Fr John Hunwicke said...

I don't think I like this Bismarck.

Perhaps Cupich's C is hard and 'Concupiscence' is a Serbo-Croat word meaning 'behaving improperly with Cupich'.

I gather the b****r is organising a set of seminars for Yankie bishops to be coached on AL. Perhaps he is angling to be Francis II. Now that really would drive me to ...er ...

coradcorloquitur said...

I have been noticing that aside from their cherished strategy of "gradualism" (let us get everyone to where we want them in gradual steps, all the time assuring them all is the same, nothing has changed while they indeed change everything), the latest tactic seems to be to use in their writing and speeches the names of Catholic stalwarts of the traditional faith while abusing the original meaning. We see that in Pope Francis's selective quotations from St. Vincent of Lerins (where this pope is basically saying the opposite of what the great St. Vincent is teaching) or in Bishop Robert Barron's very articulate address a year ago to the students in the otherwise splendid Thomas Aquinas College in Santa Paula, California, in which he lumps together the names of the modernist Karl Rahner (or Teilhard de Chardin in another context, his documentary "Catholicism") with those of Aquinas and Newman as he outlines the great Catholic intellectual tradition. It is a diabolically clever strategy: highjack the prestige and solidity of great figures of the Catholic tradition, dilute or distort their clear teachings by elliptical rhetoric, and appropriate their names for ideas and purposes these great doctors of the Faith would not only not recognize but abhor. And in the face of this great and spiritually lethal danger, there are those who use their time and energy in counseling against over-zealousness. Incredible!

Anonymous said...

I just learned about your blog today, Father, and have only read one or two entries, and could not find the posting you reference about the Law of God, but I wanted to comment on this supposed "paradigm shift" and God's law.

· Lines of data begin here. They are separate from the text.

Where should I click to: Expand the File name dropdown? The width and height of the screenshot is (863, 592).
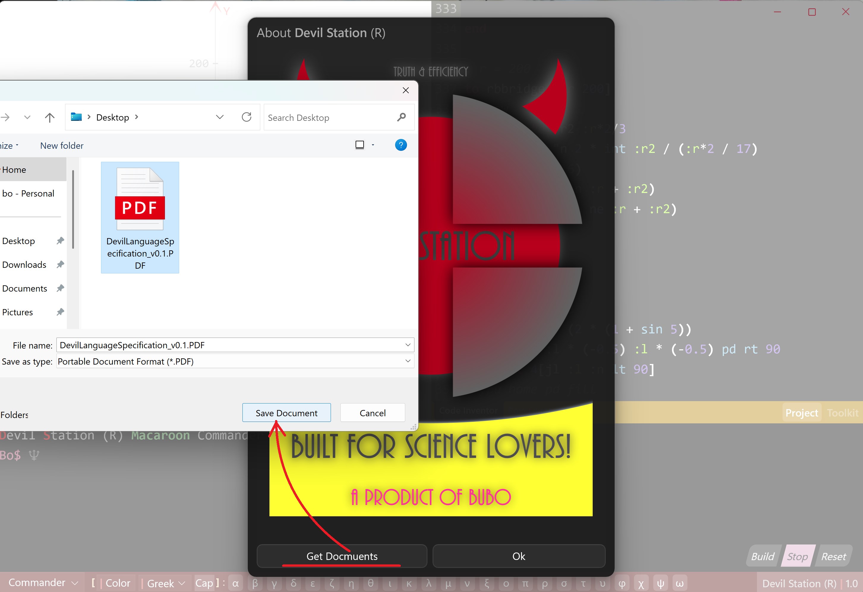(408, 345)

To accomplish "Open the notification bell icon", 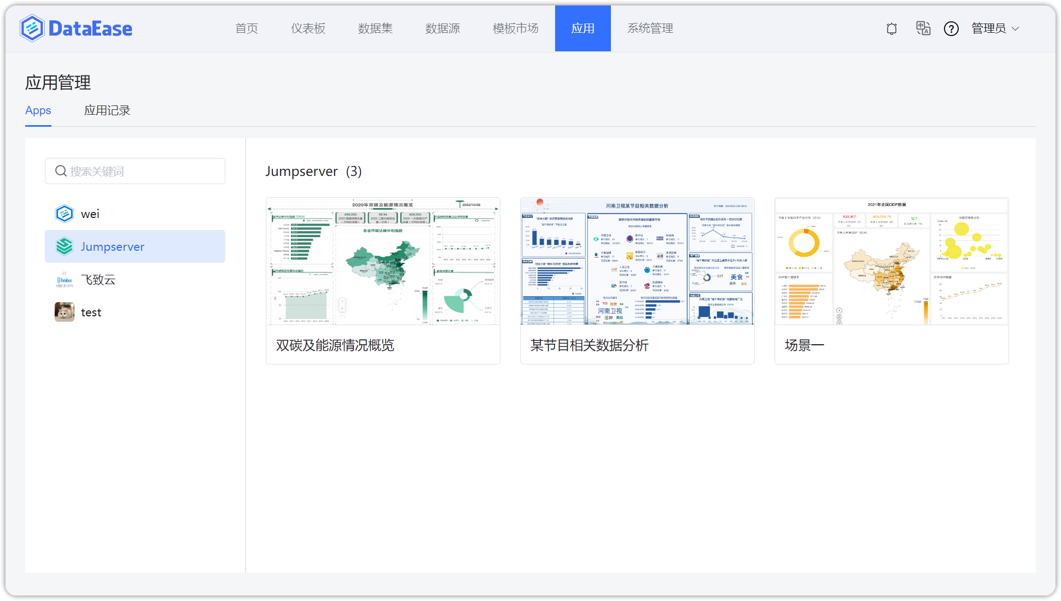I will pyautogui.click(x=891, y=28).
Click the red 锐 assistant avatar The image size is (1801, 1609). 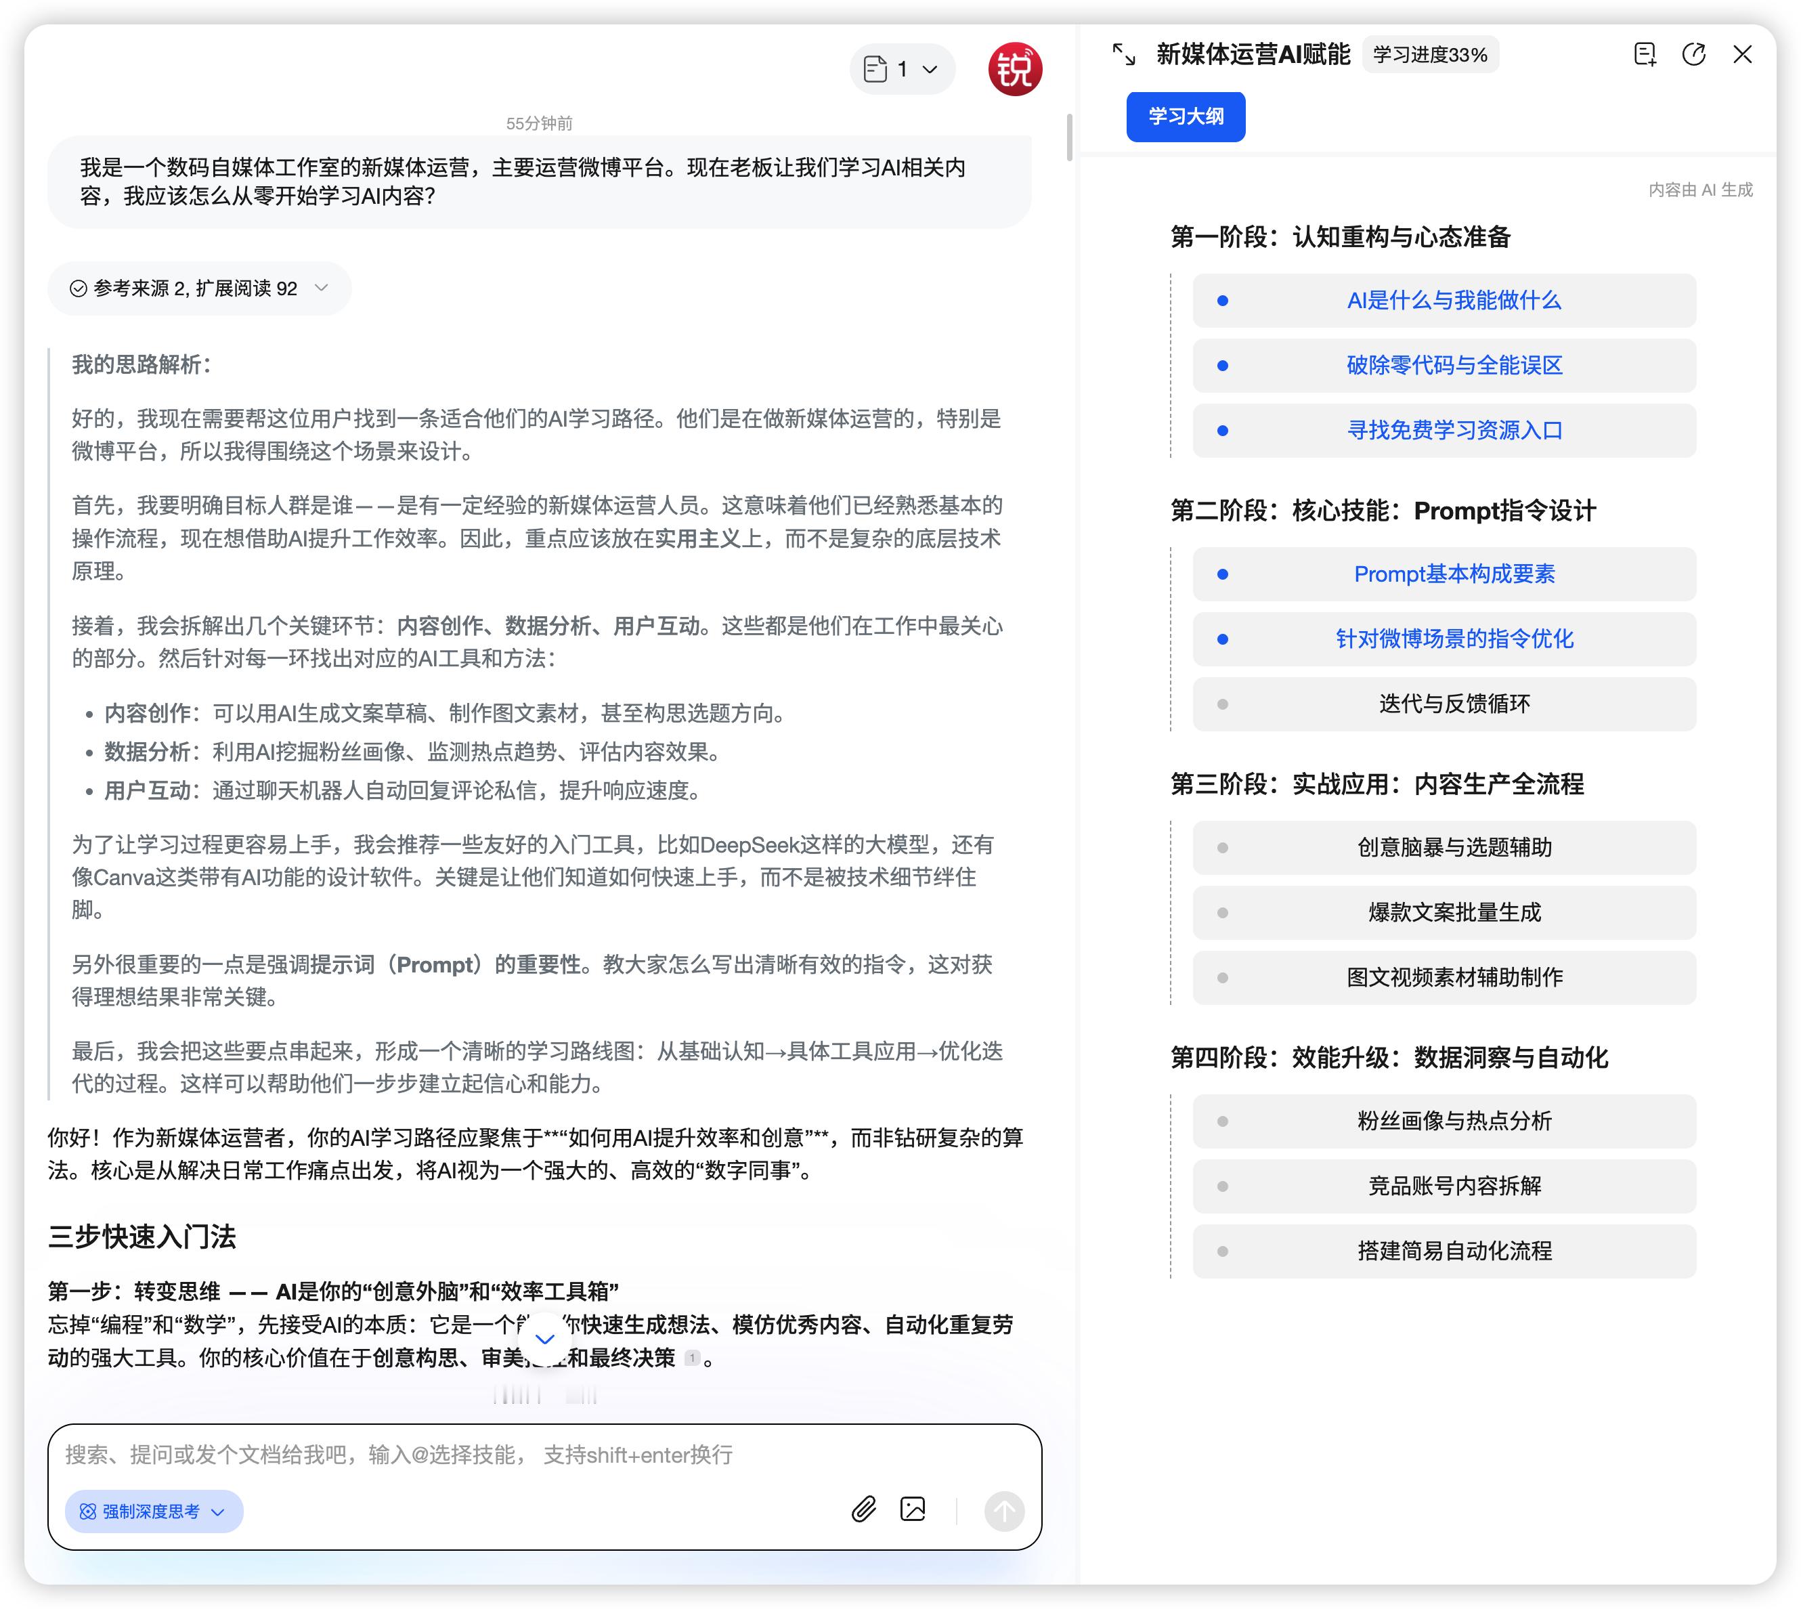point(1014,70)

Being disturbed at all these claims about AL now being Magisterial teaching, (allowing divorced and remarried Catholics, under their own discernment and conscience, to receive Holy Communion) I began to wonder by what authority the Pope and Bishops could do this. I asked myself, are they relying on the passage "What you bind on earth I will bind in Heaven; what you loose on earth I will loose in Heaven."? Can they do that?

The Holy Spirit, apparently, came to my aid and answered my question. Not even two weeks after thinking about this, I found a pamphlet in a old religious library entitled "A Guide For The Faithful Catholic" written by a Father John. F. O'Connor, O.P, back on May 13, 1978. (St. Dominic's Mission Band, 7200 Division St., River Forest, IL.)

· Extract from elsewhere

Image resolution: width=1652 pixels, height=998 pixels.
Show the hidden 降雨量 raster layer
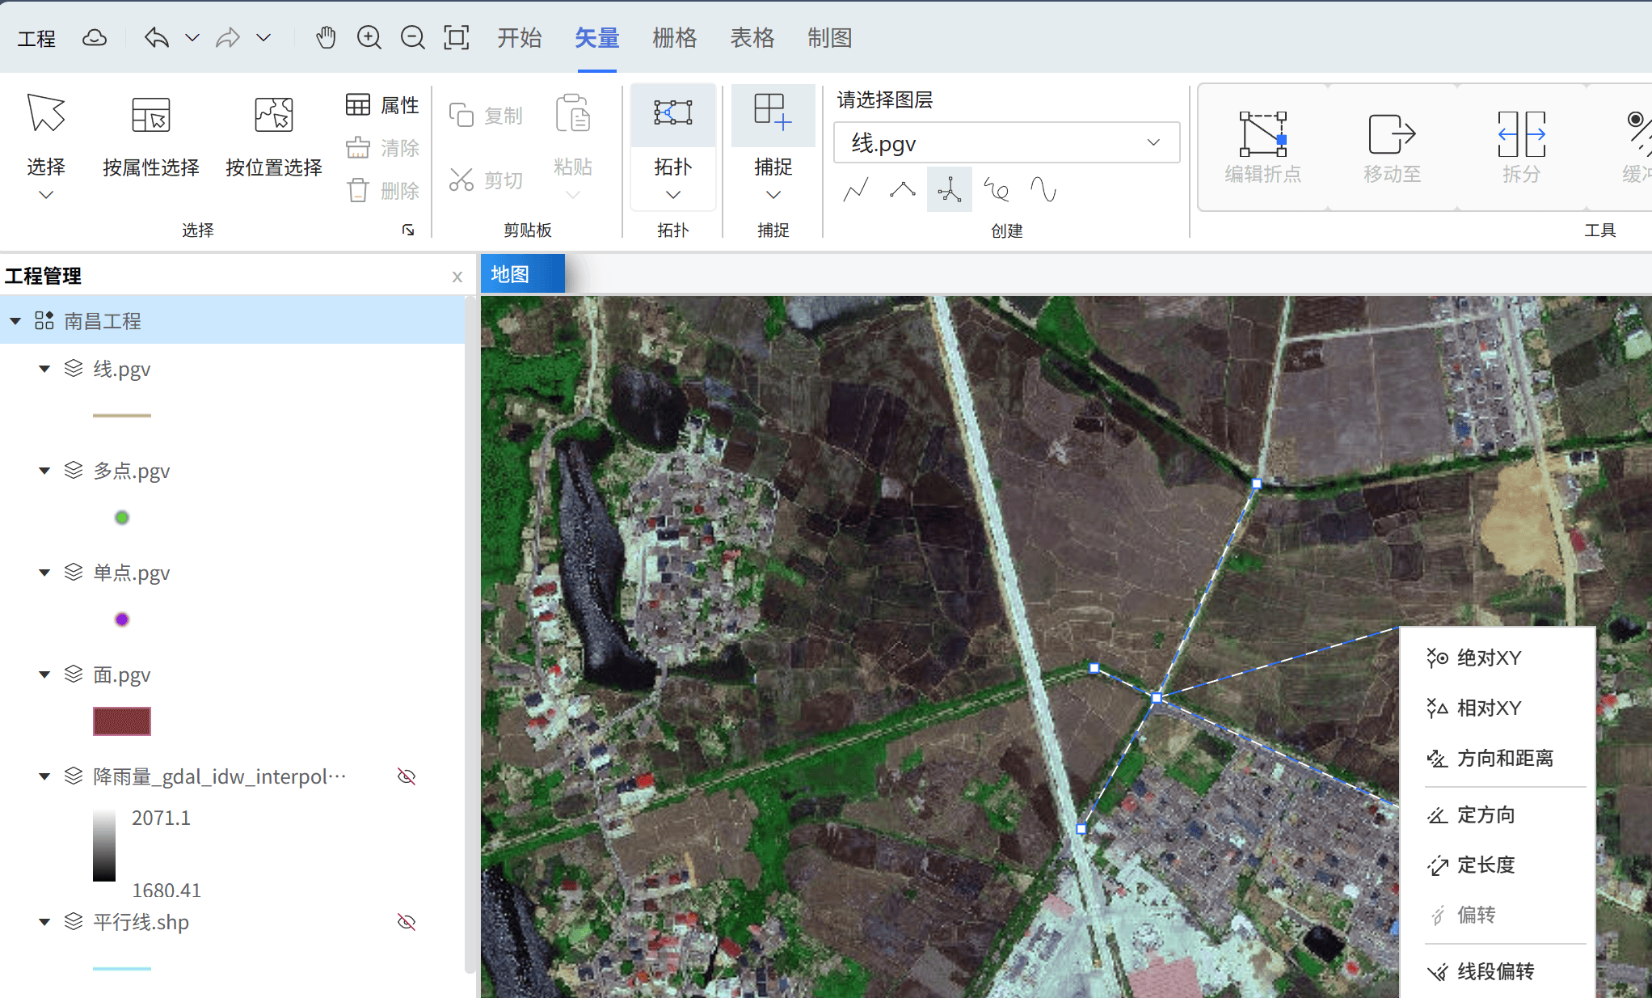tap(407, 776)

In it Father says, "...a Divine Law is made by God and there is absolutely no power on earth that can change it, NOT EVEN THE POPE." (the emphasis is in the original.)

This was very consoling to me. Regardless of what the Pope is saying about Holy Communion to those remarried without an annulment, he cannot change what God has ordained. Thanks to you and other faithful priests and bishops, we at least understand the truth.